Nov 30, 2018 I Brett Tingley

Free Will, the Future, and Flickers of Light from the Edges of the Universe

Throughout recorded history, philosophers of all types have pondered the question of whether or not human beings actually have any free will. Nearly every religion and philosophical tradition has explored how much agency, if any, human beings have to determine the courses of our own actions. Are we independent beings capable of making our own choices, or are we just singing, dancing balls of matter living out predetermined parts of a complex chemical reaction set in place 13.8 billion years ago?

porque no los dos
Why not both?

Over the last century, advances in quantum physics have only muddied the discussion of the free will question. Cause and effect are no longer linked in a neat one-after-the-other relationship, and the concept of quantum entanglement implies that perhaps our actions are influenced or caused by unseen particles or forces spread out throughout the universe. It’s pretty trippy stuff, and for some, implies that free will is an illusion after all.

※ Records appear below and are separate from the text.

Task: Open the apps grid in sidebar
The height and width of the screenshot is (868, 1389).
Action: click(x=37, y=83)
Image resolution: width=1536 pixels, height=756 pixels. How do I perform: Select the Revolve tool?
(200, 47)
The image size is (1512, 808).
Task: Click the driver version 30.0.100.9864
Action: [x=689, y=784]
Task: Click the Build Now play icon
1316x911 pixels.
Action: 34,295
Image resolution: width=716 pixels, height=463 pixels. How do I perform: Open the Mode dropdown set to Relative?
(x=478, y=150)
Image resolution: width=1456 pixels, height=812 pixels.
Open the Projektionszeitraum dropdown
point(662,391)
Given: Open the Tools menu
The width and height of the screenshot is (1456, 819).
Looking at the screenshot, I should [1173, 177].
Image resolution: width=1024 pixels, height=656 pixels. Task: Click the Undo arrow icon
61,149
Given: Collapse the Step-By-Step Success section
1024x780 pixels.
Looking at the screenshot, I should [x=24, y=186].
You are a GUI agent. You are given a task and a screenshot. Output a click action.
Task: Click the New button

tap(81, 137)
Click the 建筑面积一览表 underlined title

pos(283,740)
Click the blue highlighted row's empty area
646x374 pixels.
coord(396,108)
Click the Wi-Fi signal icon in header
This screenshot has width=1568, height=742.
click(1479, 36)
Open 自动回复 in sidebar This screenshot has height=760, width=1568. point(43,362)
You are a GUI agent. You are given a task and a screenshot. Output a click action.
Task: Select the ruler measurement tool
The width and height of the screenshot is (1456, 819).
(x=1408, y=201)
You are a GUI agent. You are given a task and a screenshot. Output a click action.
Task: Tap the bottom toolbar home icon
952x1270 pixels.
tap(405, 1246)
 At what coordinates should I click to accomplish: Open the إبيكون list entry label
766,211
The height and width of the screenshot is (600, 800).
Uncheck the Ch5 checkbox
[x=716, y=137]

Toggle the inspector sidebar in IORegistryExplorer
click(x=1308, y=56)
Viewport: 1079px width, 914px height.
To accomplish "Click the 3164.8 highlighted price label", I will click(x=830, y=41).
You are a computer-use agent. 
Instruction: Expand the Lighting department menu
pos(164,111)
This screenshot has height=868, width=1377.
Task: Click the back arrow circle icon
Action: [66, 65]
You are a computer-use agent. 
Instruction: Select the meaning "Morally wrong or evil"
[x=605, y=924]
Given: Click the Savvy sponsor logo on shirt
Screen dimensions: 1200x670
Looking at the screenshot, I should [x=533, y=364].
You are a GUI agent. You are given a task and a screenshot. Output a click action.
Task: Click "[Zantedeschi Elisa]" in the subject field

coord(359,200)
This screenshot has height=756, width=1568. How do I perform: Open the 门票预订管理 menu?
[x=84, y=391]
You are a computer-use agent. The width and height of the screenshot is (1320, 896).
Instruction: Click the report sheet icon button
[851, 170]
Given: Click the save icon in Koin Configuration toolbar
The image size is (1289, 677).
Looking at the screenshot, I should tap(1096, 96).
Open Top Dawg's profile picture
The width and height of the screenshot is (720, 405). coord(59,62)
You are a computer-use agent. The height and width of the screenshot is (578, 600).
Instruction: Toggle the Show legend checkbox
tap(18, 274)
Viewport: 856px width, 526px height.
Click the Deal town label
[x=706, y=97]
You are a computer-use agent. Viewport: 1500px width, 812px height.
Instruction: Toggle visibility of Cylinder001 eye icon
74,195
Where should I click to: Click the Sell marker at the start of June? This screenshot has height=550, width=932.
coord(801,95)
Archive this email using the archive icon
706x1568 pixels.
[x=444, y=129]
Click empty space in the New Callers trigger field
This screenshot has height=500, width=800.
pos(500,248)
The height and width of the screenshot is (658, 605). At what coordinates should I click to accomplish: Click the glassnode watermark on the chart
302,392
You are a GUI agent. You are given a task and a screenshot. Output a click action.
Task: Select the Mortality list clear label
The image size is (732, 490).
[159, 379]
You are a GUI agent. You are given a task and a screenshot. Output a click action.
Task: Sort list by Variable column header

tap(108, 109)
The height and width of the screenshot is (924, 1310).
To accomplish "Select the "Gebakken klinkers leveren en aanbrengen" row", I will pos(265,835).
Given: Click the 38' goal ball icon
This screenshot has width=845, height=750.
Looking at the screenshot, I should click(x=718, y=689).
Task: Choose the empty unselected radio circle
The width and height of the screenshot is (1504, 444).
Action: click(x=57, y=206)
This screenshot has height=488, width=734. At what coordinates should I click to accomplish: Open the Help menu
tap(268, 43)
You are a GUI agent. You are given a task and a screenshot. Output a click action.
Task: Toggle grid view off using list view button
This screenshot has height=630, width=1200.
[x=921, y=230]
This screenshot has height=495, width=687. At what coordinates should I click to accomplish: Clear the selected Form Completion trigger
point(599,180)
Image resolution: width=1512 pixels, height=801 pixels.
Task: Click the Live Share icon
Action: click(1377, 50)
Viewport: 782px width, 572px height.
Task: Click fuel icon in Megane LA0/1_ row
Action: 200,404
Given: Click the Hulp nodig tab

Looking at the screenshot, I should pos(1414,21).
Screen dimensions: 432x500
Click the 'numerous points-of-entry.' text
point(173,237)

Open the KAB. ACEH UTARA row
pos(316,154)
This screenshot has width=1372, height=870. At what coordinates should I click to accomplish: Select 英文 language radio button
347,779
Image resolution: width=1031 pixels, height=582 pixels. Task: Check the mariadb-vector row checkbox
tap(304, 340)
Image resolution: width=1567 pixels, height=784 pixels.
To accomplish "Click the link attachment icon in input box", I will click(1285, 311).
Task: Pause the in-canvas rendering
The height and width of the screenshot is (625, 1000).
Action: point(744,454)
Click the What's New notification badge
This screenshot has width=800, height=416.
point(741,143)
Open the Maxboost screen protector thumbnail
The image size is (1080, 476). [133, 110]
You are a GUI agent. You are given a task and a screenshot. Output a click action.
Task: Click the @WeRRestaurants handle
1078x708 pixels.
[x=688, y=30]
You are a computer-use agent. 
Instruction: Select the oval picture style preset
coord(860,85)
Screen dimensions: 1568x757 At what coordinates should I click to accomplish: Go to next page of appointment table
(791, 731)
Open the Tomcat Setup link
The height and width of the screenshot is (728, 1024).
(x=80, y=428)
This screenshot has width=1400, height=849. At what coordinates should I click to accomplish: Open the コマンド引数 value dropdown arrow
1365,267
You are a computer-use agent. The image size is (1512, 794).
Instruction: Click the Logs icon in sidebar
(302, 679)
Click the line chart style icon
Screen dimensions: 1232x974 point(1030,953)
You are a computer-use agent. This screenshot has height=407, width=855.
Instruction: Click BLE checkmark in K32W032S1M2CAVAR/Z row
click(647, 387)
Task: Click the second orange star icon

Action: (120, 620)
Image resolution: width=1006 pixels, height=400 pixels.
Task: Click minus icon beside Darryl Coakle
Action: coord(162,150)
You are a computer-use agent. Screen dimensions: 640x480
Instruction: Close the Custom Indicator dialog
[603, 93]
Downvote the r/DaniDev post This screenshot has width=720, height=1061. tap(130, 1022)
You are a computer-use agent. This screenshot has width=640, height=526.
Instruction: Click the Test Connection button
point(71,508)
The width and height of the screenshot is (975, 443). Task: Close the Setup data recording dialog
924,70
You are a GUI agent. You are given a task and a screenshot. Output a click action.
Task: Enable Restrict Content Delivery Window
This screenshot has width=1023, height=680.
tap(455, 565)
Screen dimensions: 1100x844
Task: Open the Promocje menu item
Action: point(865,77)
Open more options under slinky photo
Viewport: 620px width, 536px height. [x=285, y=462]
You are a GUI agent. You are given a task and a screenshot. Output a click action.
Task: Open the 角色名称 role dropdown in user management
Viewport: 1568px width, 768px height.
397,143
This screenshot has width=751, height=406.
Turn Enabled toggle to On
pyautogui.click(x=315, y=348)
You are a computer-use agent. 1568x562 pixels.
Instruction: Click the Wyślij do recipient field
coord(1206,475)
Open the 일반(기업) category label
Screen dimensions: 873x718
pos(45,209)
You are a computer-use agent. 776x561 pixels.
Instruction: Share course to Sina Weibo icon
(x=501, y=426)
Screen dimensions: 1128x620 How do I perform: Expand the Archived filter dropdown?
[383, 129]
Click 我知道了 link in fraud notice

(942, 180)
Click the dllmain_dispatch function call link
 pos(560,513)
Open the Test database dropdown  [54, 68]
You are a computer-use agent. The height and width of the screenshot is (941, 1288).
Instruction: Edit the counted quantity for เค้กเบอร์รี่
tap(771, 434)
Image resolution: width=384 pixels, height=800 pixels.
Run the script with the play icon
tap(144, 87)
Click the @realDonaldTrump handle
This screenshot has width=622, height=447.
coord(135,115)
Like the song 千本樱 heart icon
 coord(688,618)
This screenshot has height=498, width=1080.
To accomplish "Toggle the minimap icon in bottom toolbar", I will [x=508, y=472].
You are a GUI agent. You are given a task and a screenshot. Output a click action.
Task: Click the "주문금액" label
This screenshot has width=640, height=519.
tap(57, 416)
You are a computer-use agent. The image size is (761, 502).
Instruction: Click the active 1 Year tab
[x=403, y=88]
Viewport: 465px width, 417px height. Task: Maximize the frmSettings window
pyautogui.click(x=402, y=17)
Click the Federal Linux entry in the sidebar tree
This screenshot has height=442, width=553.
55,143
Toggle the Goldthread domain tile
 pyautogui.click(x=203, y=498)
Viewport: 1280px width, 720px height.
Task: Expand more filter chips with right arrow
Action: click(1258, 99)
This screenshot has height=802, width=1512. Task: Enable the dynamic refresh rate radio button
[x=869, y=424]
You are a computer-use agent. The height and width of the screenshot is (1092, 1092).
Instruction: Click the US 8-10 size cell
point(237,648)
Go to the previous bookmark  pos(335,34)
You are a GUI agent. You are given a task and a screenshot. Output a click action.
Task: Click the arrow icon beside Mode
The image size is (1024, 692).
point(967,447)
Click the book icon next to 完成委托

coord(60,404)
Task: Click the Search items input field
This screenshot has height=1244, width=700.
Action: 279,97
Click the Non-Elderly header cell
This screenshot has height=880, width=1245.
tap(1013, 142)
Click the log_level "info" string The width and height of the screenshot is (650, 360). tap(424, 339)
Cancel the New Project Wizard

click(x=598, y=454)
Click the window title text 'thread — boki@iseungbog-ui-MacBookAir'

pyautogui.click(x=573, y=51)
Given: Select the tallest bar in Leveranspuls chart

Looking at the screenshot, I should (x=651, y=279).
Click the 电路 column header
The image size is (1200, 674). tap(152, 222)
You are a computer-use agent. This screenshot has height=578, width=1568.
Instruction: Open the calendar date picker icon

A recent study published in Physical Review Letters seems to further squash any hope that we may be able to change our destinies after all. The experiment, titled “Cosmic Bell Test Using Random Measurement Settings from High-Redshift Quasars,” used fluctuations in the light coming from two distant quasars to determine which random (hopefully) measurements would be made on pairs of entangled photons; in theory, these measurements could determine how entangled those photons might be on a quantum level without any shred of humans having influenced the outcome.

quantum snowfall jason padgett
Are we living in a clockwork universe, or a chaos universe?

One quasar was 7.8 billion light years away, the other 12.2 billion years; thus, if some unseen force had already determined the course of the universe and tainted this experiment, that force would have had to have been put in place before those quasars started emitting light billions and billions of years ago. In essence, the experiment sought to determine just how random a set of variables could be by attempting to exclude all contamination from human factors. 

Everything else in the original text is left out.